**Task statement**
Search the listing below for the string "menu" and copy every line where it occurs.

**Input data**
- - - - - - -

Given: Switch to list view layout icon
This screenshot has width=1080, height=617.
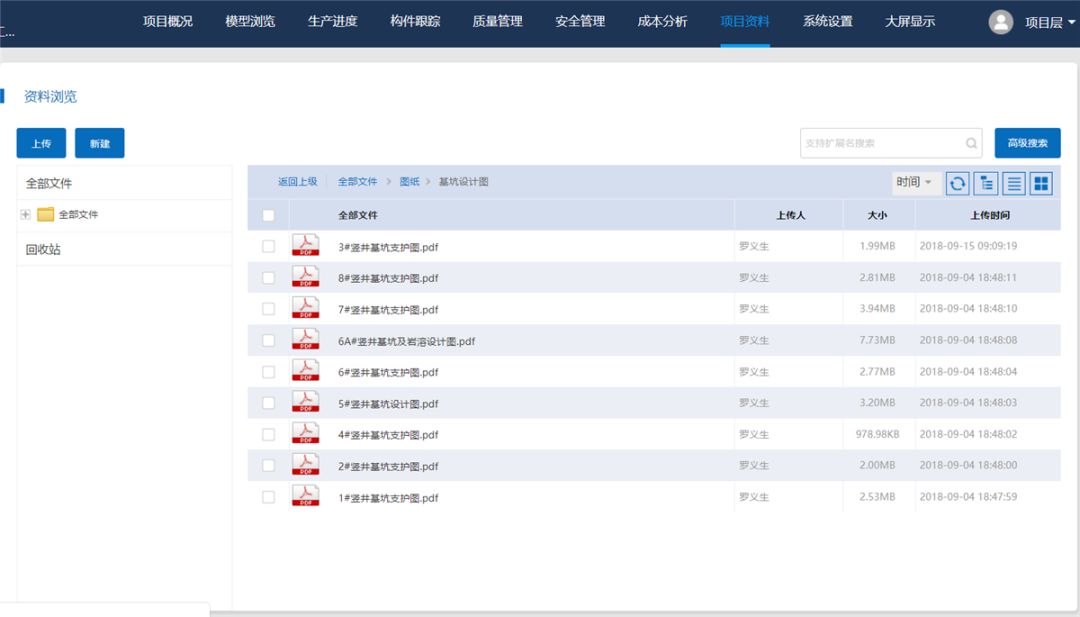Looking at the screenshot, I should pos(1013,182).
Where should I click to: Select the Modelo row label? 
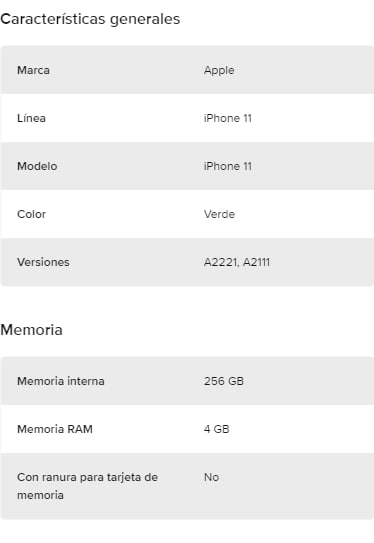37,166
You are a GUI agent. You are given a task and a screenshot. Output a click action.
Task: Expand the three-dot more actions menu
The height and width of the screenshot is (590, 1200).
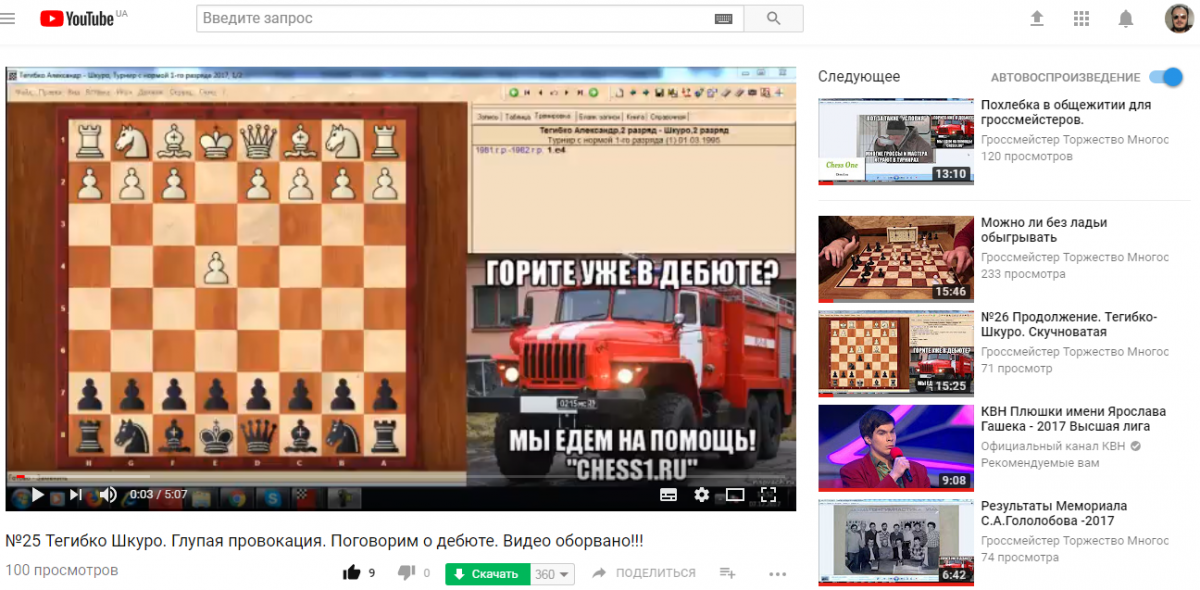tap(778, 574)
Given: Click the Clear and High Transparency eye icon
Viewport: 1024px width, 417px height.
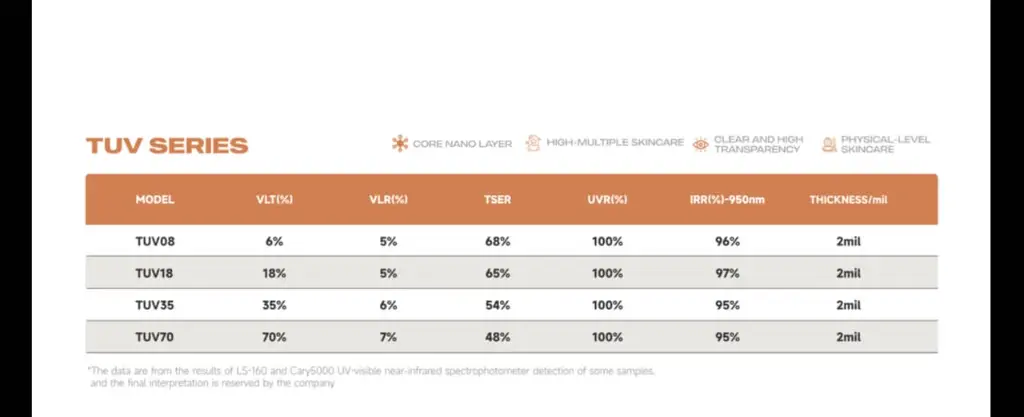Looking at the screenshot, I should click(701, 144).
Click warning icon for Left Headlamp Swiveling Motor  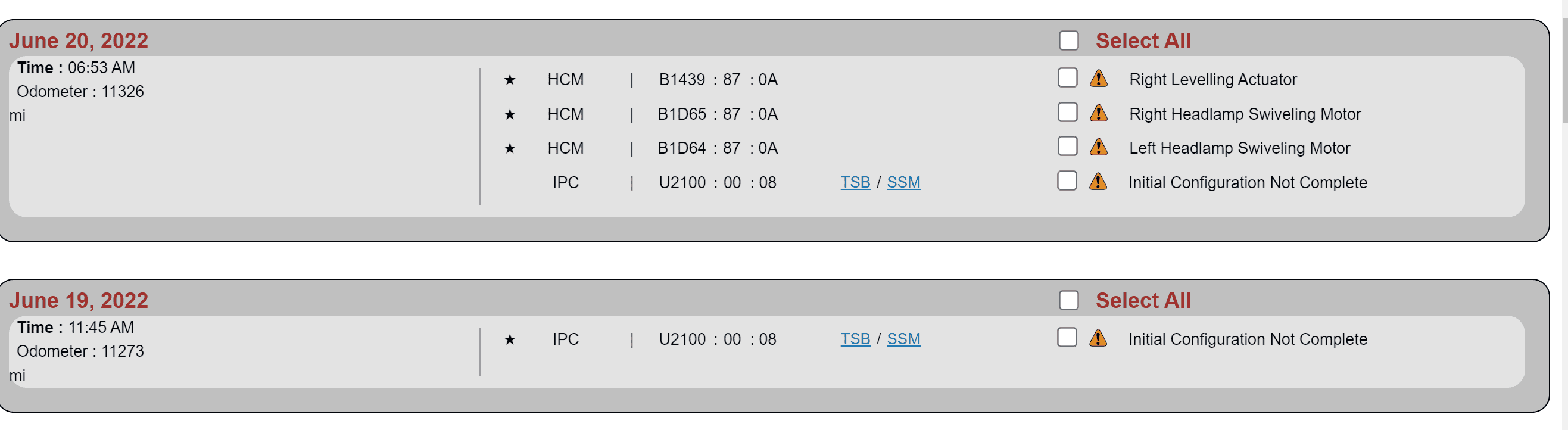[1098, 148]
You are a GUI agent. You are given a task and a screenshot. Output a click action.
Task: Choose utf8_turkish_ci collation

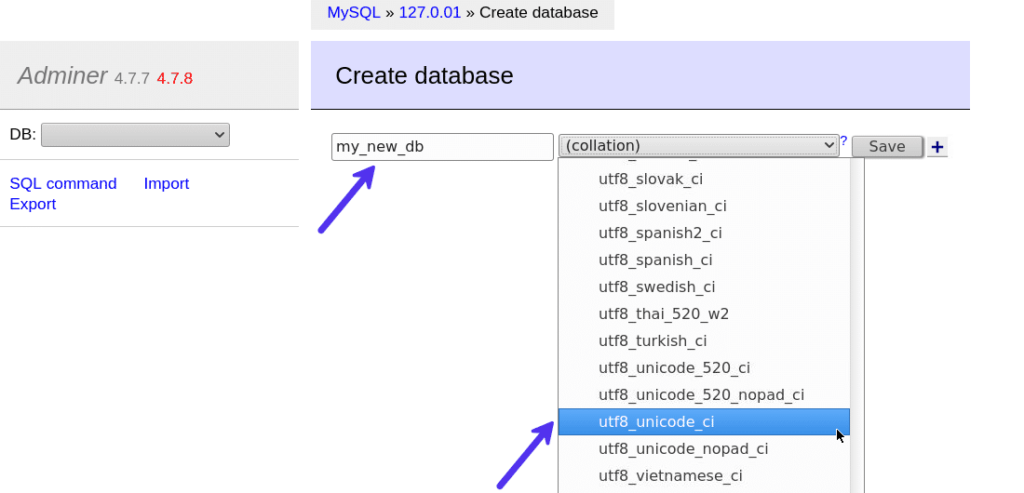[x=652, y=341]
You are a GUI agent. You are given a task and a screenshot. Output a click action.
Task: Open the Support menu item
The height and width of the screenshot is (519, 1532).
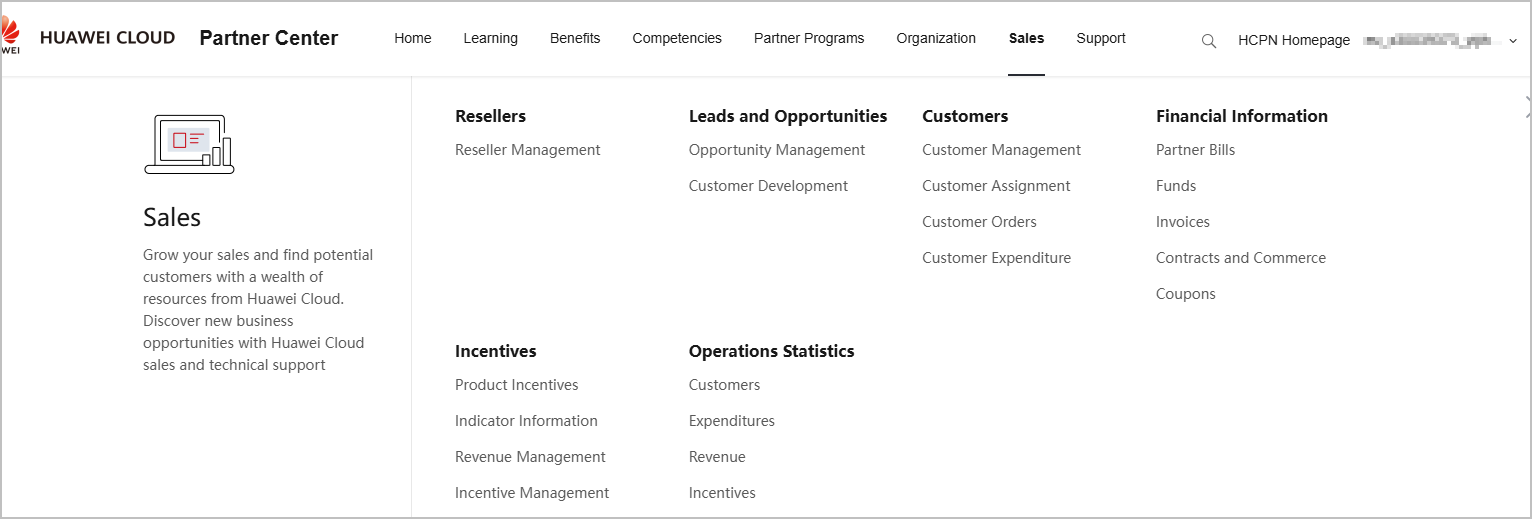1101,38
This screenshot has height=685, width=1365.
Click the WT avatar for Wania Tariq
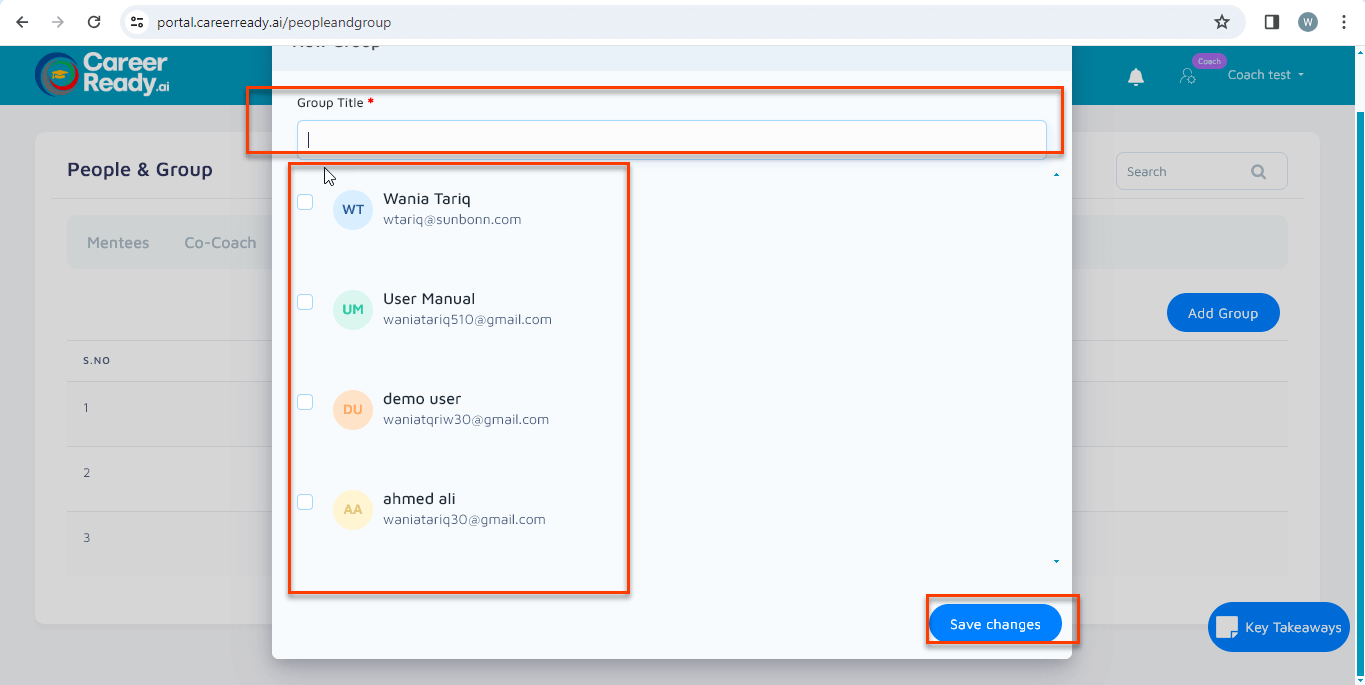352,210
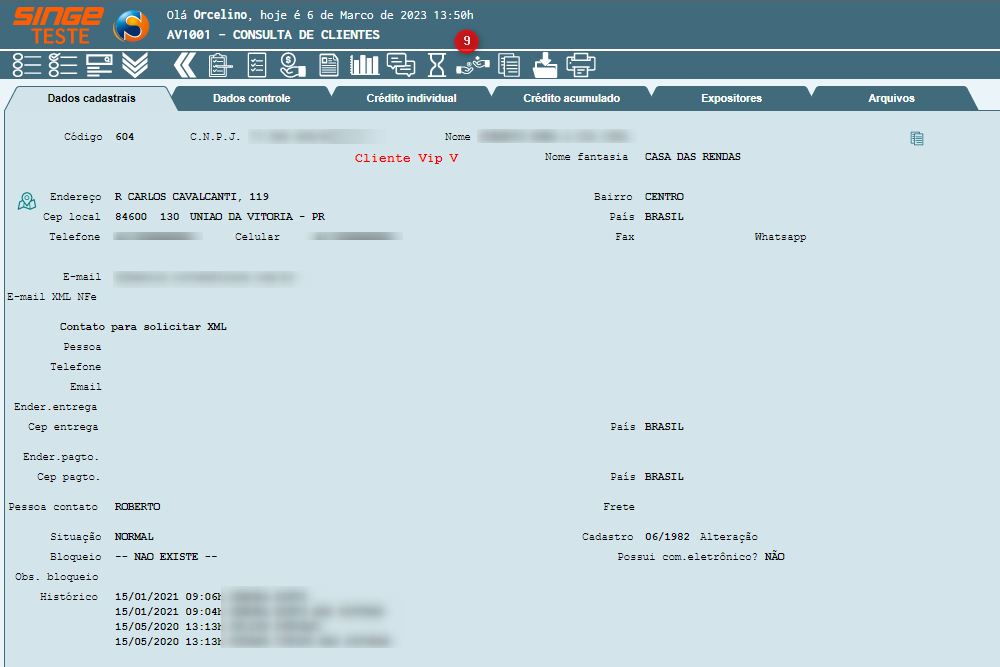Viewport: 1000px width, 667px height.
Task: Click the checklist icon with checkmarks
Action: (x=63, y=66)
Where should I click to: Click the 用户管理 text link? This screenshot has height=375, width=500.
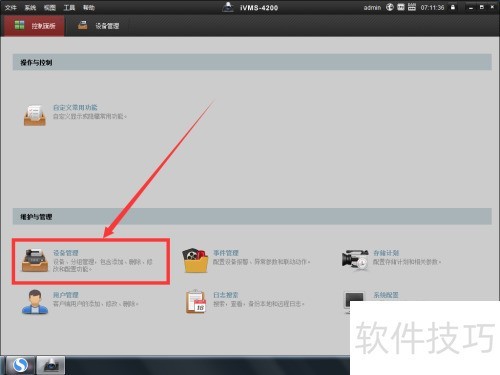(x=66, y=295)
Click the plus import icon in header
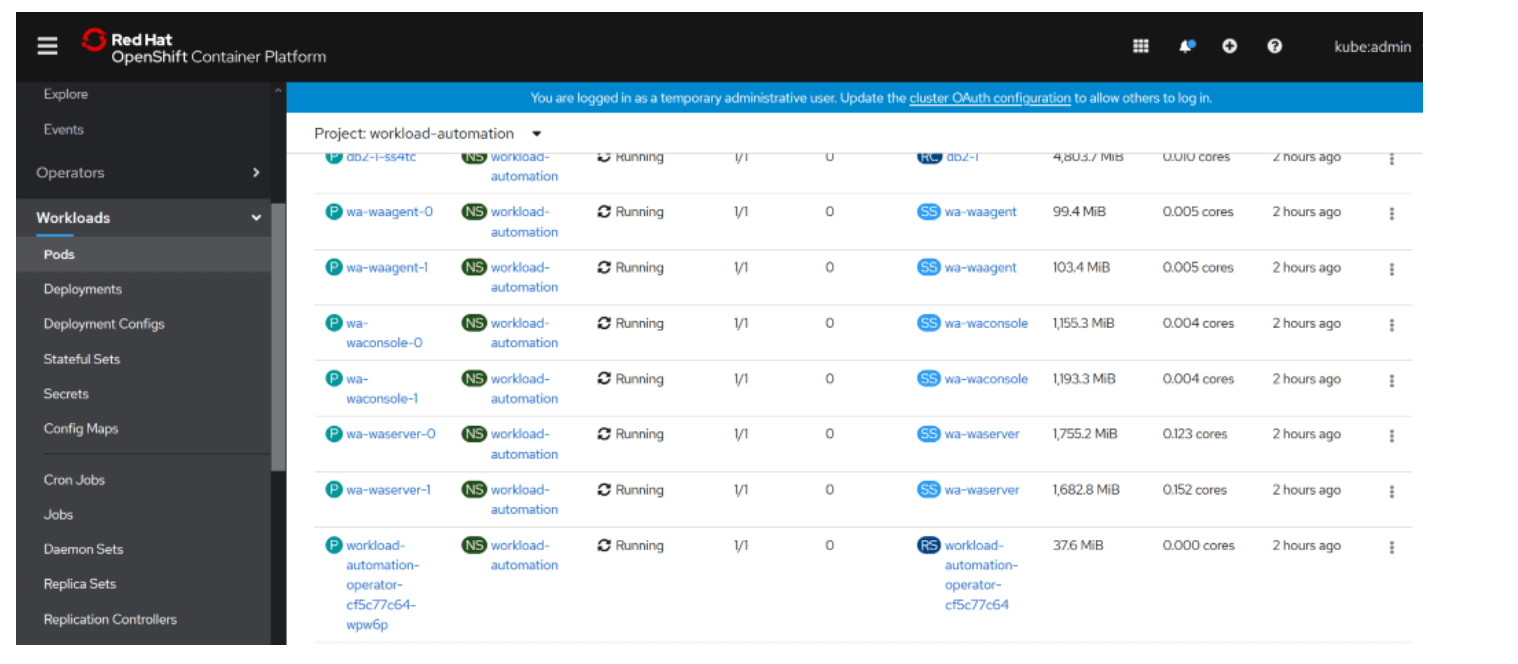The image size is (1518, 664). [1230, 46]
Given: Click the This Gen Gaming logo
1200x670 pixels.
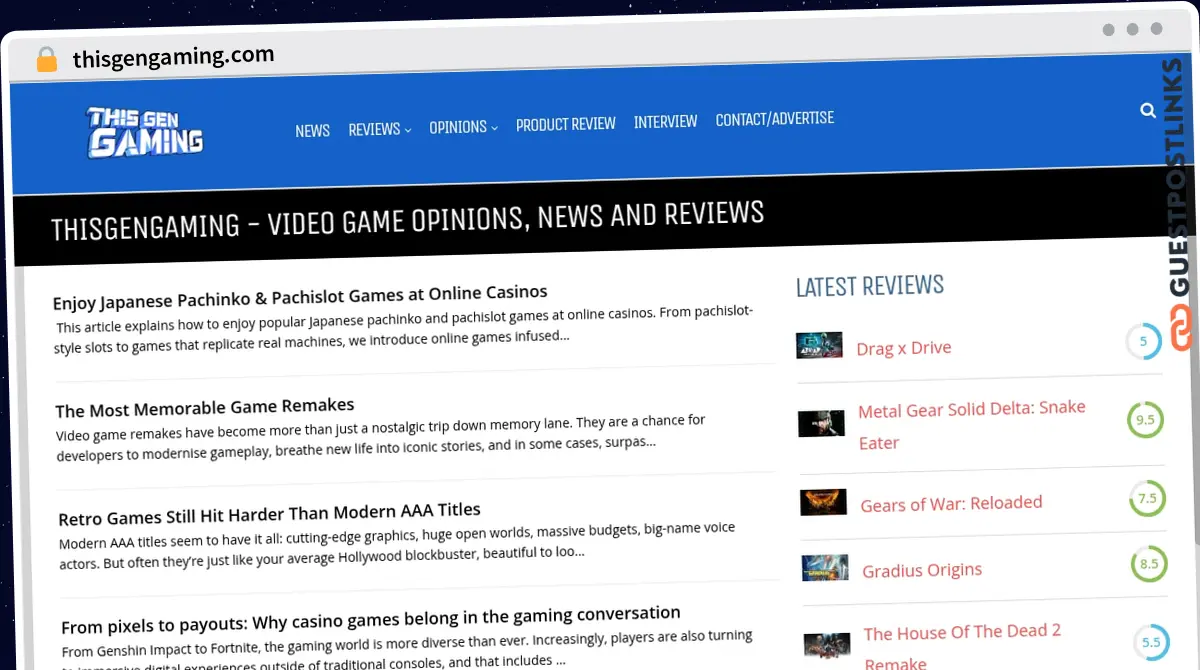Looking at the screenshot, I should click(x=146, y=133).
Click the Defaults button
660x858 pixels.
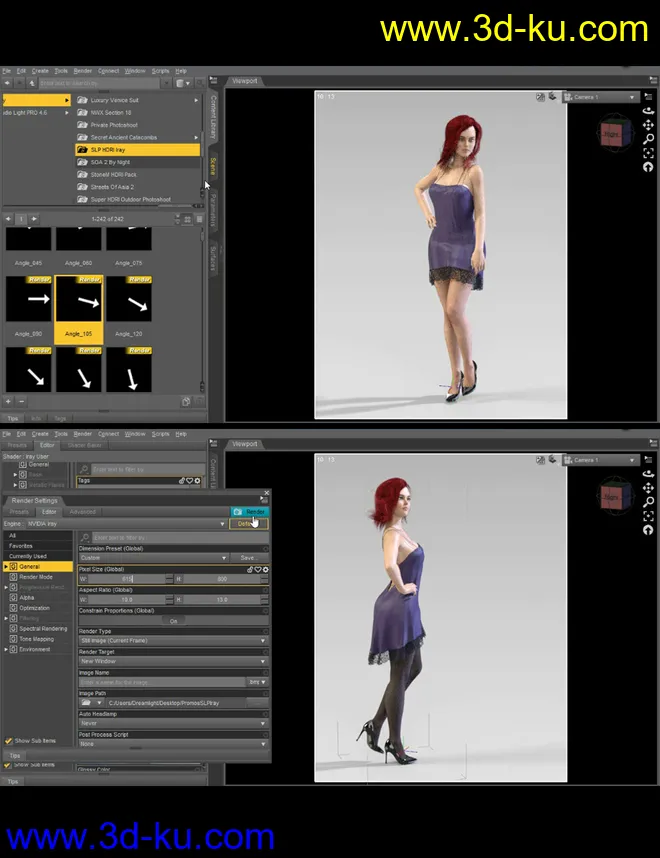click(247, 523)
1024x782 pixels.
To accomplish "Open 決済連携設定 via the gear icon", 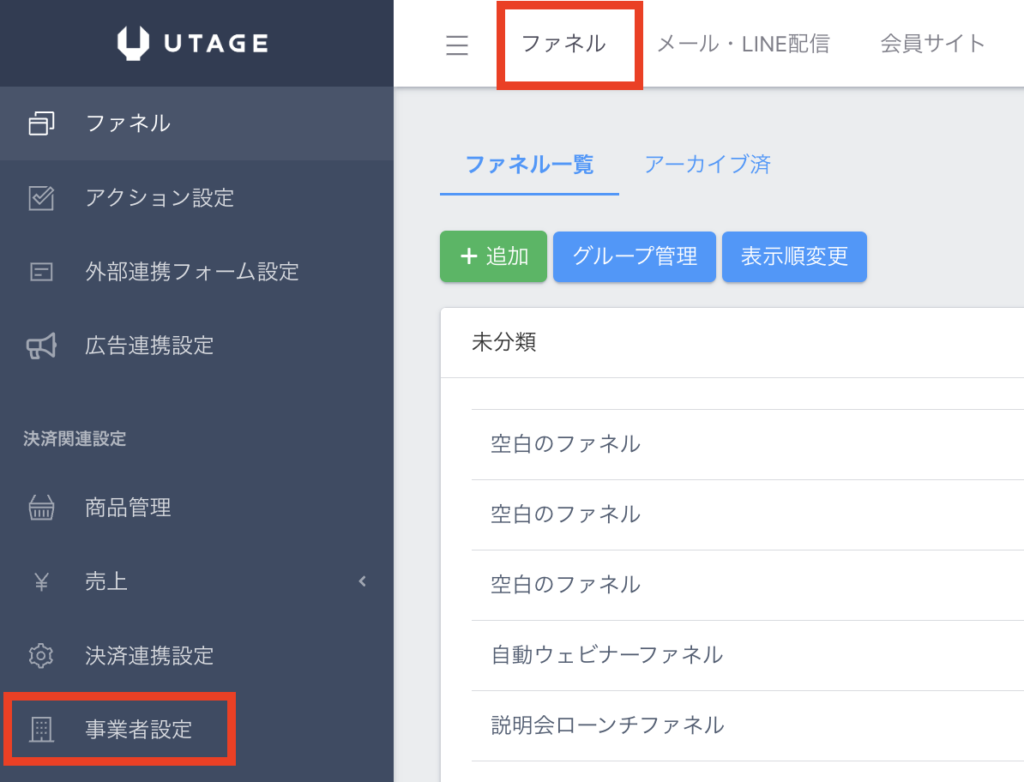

- - - - - - -

**Written answer**
Task: Expand the three-dot more actions menu
Task: Open the Support menu item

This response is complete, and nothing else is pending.